◆ **Written exercise**: Count the lines of the entries below that contain the string "should", matching case exactly, and give only the number.

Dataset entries

——————

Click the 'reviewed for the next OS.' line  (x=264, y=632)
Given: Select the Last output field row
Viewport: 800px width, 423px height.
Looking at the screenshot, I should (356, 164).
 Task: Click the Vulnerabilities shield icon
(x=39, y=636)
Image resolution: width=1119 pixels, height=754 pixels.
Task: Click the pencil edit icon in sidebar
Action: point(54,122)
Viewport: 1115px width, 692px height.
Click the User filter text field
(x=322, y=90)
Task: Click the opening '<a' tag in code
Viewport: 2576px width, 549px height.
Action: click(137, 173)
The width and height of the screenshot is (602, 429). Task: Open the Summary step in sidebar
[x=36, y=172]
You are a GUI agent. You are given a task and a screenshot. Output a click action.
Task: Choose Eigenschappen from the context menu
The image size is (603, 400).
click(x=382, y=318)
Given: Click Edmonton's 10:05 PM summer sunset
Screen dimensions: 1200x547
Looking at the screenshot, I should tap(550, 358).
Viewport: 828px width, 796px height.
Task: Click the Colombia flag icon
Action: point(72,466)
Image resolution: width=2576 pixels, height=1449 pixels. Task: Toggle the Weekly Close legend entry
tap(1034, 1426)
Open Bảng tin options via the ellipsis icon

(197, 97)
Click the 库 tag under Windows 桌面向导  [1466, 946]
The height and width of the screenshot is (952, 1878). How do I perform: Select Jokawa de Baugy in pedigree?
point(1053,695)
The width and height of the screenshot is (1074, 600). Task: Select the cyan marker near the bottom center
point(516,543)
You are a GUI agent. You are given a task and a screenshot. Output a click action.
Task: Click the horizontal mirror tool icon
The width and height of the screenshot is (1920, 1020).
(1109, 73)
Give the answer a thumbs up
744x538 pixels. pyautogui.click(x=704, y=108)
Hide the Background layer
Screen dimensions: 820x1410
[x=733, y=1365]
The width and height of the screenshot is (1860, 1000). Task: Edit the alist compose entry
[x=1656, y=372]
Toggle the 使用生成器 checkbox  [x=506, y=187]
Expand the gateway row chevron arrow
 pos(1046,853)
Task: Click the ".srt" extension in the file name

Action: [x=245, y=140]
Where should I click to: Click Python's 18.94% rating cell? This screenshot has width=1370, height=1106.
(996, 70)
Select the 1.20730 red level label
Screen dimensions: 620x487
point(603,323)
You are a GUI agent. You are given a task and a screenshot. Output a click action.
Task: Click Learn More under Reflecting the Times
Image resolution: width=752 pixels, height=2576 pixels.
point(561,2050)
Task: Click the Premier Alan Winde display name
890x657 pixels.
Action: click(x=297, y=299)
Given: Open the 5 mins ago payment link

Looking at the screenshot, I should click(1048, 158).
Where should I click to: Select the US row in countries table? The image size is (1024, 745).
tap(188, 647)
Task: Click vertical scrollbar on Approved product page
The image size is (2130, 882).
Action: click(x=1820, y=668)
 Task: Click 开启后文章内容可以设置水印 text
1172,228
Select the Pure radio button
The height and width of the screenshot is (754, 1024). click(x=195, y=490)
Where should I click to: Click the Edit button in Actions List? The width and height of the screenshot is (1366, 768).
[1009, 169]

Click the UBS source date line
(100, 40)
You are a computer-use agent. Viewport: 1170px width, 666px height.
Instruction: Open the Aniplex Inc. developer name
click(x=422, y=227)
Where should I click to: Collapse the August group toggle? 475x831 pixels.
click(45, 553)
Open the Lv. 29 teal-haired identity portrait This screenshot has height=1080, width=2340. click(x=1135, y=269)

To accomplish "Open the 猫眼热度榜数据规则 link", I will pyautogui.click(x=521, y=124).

——————

◆ **Result below**: 7